Joan Connelly has a new book out about the role of priestesses in ancient Greece. James Davidson's is not a fan:

For an upbeat vision seems to mean "women like us", "women" meaning "decent women", and "like us" meaning "like modern Western women", wise-cracking, independent, opinionated, stylishly dressed. That means that a lot of women in the modern and in the ancient world are not welcome at this cheerleaders’ party. It is a door policy that becomes especially obvious when Connelly nose-holdingly deigns to touch upon the religious role of the girls who are less than fully decent, the courtesans: "A third area of popular preoccupation merits only the briefest mention. This is the 'myth' of Greek priestesses in the service of sacred prostitution, for which there is no firm evidence". In fact, a lot of evidence, constantly added to, has been adduced to confirm that there were indeed some rather direct links between prostitutes, courtesans and the sacred in the Greek world...
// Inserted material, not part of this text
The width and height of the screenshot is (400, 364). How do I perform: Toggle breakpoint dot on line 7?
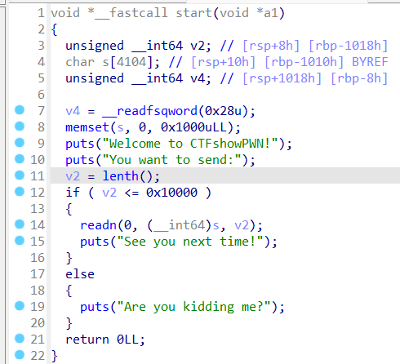click(20, 110)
The book opens with a famous image from the inside of a drinking-cup, of a woman carrying a sacrificial basket pouring a libation at a flaming altar. Connelly uses her as a launchpad for discussion of "problems of signification" and the need to be "open to signifiers that have previously gone unrecognized". She neglects to mention that the incense-burner behind the woman is a pretty strong signifier for one particular cult, that of Aphrodite, which may help to explain the scene on the other side of the cup, which likewise passes without mention: men offering bags of money to courtesans and "flute-girls". The cultural bias here is the assumption that sex and the sacred do not mix.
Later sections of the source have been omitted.